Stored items
Start of Block

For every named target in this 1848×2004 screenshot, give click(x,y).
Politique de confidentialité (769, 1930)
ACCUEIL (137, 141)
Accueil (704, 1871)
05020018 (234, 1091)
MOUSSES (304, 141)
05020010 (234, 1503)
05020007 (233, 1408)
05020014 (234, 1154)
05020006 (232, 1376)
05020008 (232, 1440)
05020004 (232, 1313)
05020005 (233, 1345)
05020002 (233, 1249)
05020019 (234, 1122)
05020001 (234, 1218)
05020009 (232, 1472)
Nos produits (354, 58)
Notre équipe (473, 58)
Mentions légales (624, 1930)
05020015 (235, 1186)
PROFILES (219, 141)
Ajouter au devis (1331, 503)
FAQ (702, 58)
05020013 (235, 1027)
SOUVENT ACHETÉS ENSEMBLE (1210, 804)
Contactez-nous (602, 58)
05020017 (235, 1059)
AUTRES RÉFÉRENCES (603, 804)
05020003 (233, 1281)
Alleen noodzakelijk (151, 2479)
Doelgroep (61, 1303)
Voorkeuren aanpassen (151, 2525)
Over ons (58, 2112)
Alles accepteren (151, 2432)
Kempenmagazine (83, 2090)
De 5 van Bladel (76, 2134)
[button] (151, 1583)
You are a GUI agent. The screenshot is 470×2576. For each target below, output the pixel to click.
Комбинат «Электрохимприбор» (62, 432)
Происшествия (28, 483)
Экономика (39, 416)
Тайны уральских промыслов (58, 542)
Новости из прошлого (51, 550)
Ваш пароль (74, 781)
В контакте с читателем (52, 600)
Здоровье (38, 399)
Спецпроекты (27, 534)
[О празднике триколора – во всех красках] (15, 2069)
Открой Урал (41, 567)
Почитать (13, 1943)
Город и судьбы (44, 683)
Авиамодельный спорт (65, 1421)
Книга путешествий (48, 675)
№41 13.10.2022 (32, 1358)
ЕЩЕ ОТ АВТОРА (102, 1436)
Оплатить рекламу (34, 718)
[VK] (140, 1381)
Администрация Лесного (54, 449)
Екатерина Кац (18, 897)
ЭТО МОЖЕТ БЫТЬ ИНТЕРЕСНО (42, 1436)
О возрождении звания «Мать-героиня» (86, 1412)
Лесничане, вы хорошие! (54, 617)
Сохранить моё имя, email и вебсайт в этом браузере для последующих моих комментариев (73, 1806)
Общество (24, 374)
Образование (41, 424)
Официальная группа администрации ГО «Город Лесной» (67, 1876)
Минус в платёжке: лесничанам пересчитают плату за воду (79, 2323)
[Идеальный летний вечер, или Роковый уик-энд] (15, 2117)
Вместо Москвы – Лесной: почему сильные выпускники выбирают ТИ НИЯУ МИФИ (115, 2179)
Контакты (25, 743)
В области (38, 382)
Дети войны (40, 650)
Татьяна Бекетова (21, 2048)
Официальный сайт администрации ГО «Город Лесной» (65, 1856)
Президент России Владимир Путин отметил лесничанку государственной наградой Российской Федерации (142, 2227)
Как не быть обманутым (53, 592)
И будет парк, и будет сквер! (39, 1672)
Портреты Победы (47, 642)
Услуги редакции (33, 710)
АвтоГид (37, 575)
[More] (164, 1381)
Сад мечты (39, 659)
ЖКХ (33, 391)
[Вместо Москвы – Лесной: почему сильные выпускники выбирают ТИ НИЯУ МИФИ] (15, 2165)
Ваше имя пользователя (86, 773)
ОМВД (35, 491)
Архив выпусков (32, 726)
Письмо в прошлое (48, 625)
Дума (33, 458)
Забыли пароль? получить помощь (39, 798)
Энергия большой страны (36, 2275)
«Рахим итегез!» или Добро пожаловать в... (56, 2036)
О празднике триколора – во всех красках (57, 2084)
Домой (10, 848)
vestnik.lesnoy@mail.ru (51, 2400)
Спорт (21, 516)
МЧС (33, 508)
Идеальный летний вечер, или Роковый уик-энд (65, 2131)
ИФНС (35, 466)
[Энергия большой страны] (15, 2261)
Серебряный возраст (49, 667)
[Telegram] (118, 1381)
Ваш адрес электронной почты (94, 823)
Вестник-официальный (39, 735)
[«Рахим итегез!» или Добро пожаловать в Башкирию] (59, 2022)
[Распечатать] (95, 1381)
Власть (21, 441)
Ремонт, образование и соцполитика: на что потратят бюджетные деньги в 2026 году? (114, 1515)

End of Block

**Your assignment**
Starting from the line with "О празднике триколора – во всех красках (57, 2084)", write out every remaining line of the data above exactly, the final line included, and nothing before it.

**The answer**
О празднике триколора – во всех красках (57, 2084)
Домой (10, 848)
vestnik.lesnoy@mail.ru (51, 2400)
Спорт (21, 516)
МЧС (33, 508)
Идеальный летний вечер, или Роковый уик-энд (65, 2131)
ИФНС (35, 466)
[Энергия большой страны] (15, 2261)
Серебряный возраст (49, 667)
[Telegram] (118, 1381)
Ваш адрес электронной почты (94, 823)
Вестник-официальный (39, 735)
[«Рахим итегез!» или Добро пожаловать в Башкирию] (59, 2022)
[Распечатать] (95, 1381)
Власть (21, 441)
Ремонт, образование и соцполитика: на что потратят бюджетные деньги в 2026 году? (114, 1515)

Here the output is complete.